=== Requirement ===
Put every line of the records below into a numbered list, skipping blank lines and leaving the pictures out.

=== Provided data ===
★ ★ ★ ★
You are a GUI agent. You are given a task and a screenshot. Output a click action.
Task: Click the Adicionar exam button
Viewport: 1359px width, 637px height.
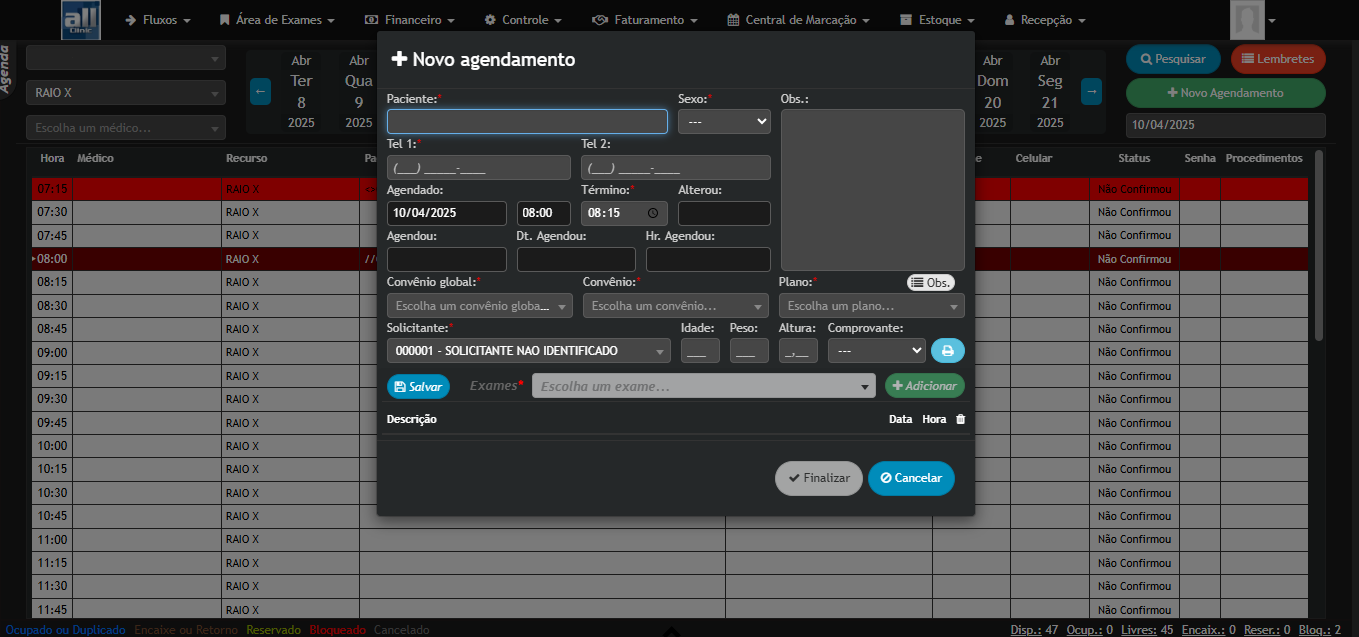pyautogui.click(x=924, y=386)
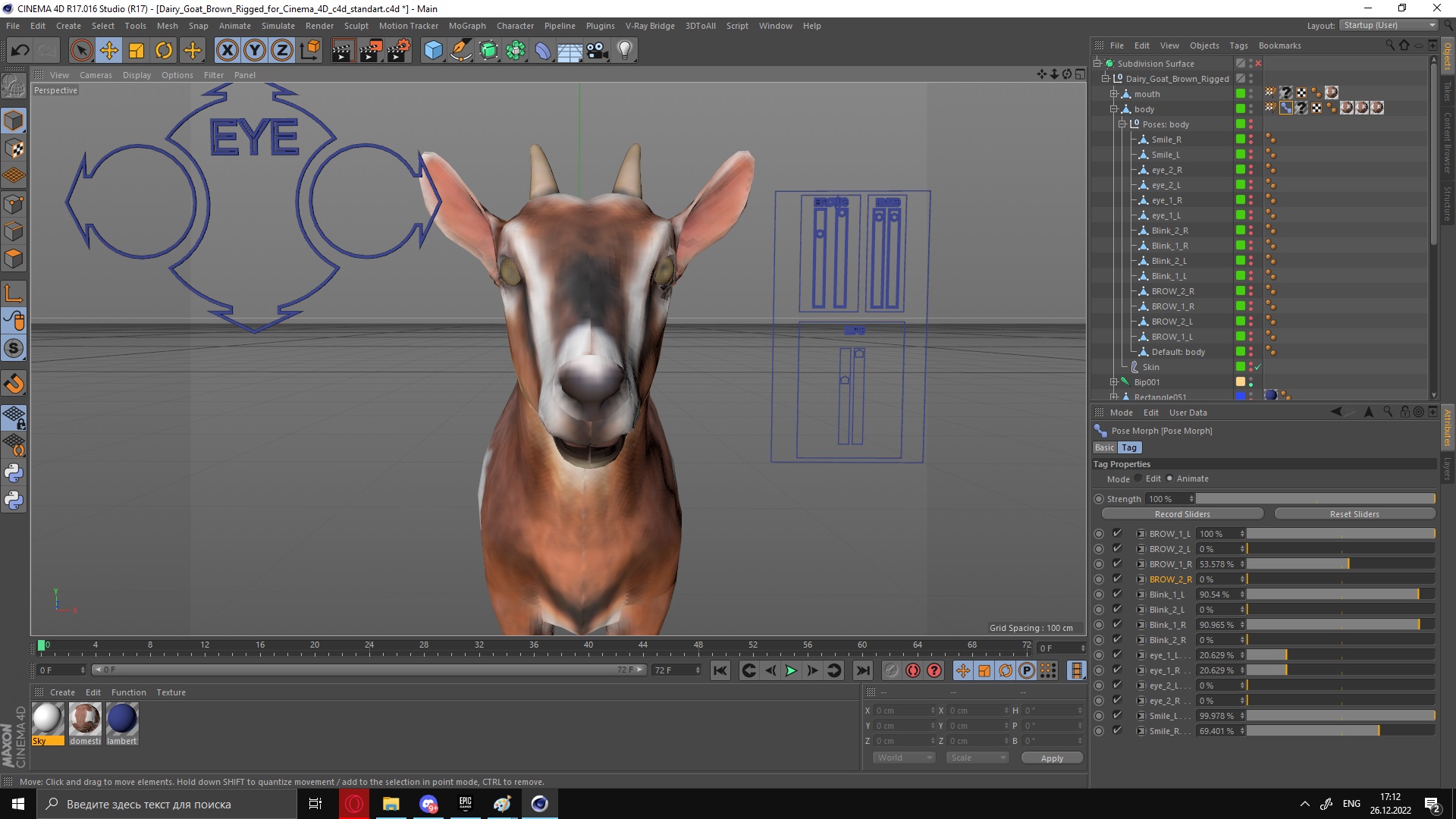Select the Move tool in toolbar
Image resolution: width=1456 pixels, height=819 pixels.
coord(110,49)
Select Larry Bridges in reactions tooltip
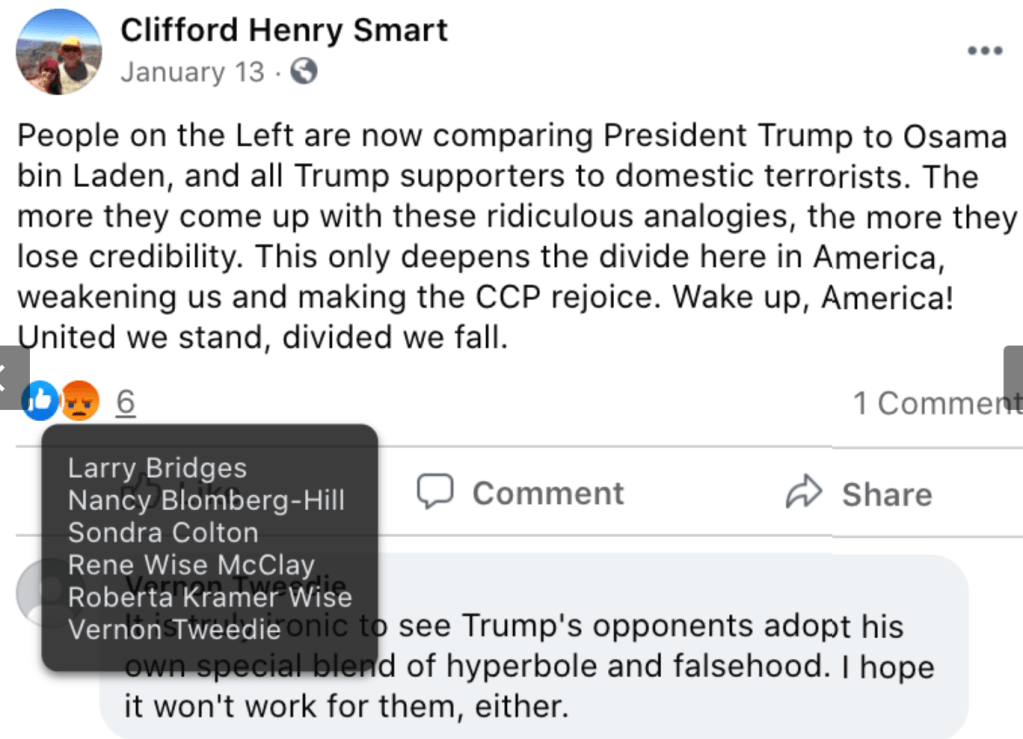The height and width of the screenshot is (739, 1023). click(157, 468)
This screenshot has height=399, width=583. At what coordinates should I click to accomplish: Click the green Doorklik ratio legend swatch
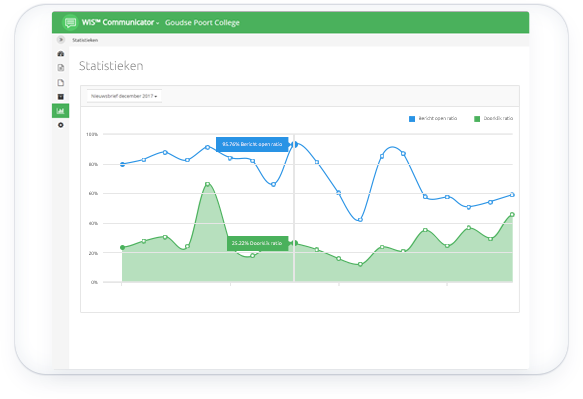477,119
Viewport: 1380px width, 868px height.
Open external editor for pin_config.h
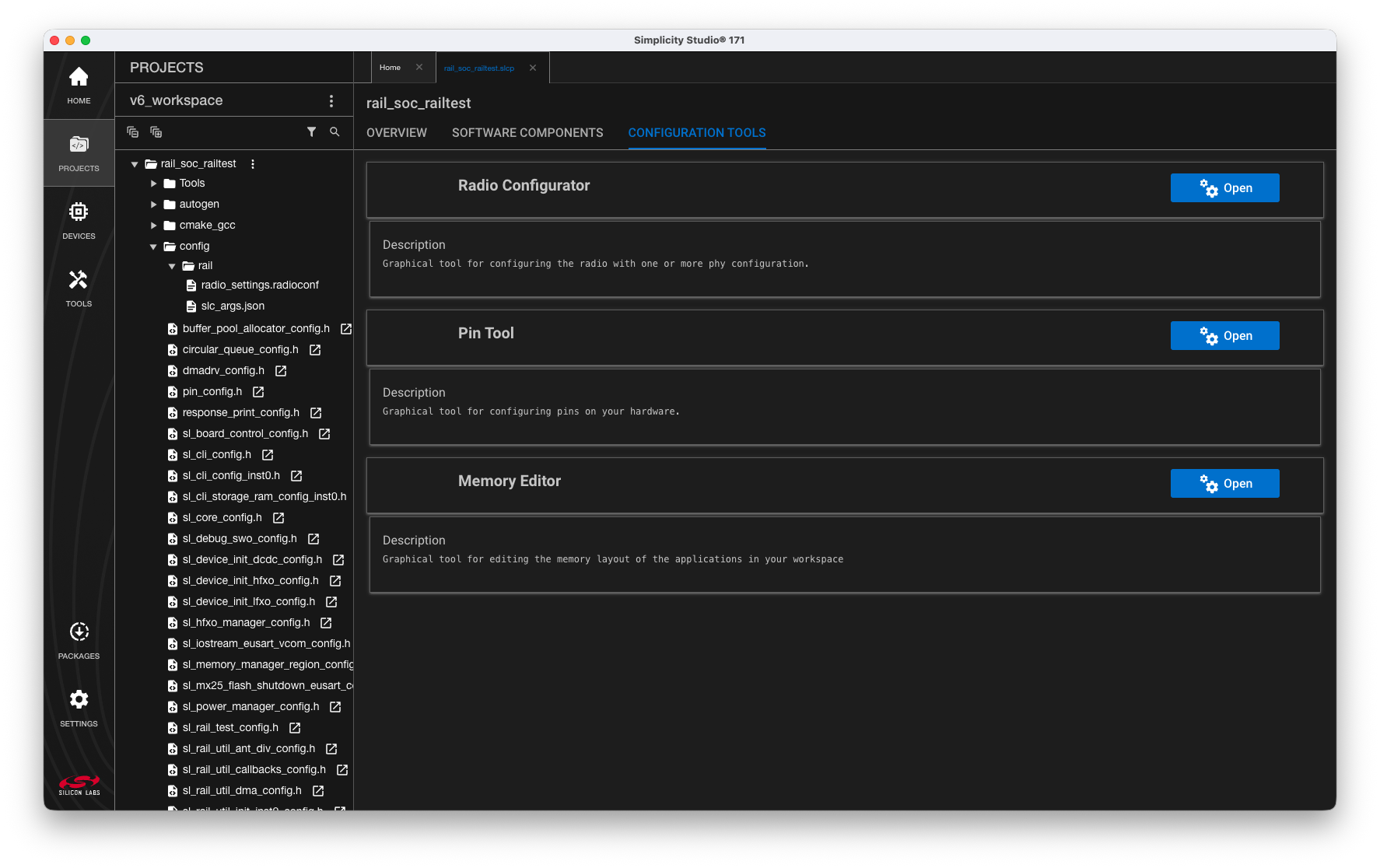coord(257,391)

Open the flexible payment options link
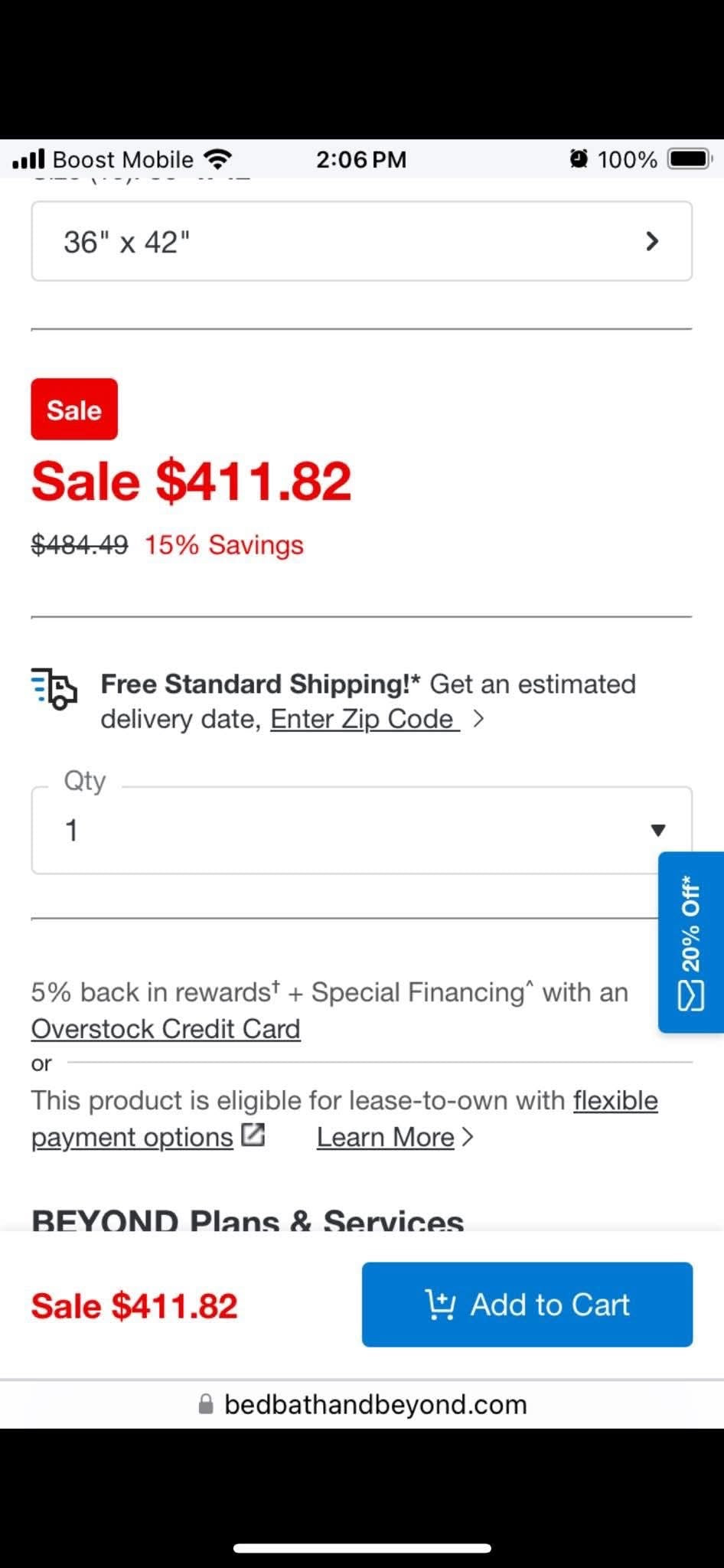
★ ★ ★ ★
=== The answer ===
1. You are a GUI agent. You are given a task and a screenshot. Output a click action.
2. Task: Click the Adicionar exam button
3. Viewport: 1359px width, 637px height.
4. pyautogui.click(x=924, y=386)
5. Select the Move tool in toolbar
6. Image resolution: width=1456 pixels, height=819 pixels.
7. coord(110,49)
8. Select Larry Bridges in reactions tooltip
9. The height and width of the screenshot is (739, 1023). click(157, 468)
10. This screenshot has height=399, width=583. At what coordinates should I click to accomplish: Click the green Doorklik ratio legend swatch
11. 477,119
12. Viewport: 1380px width, 868px height.
13. Open external editor for pin_config.h
14. coord(257,391)
15. Open the flexible payment options link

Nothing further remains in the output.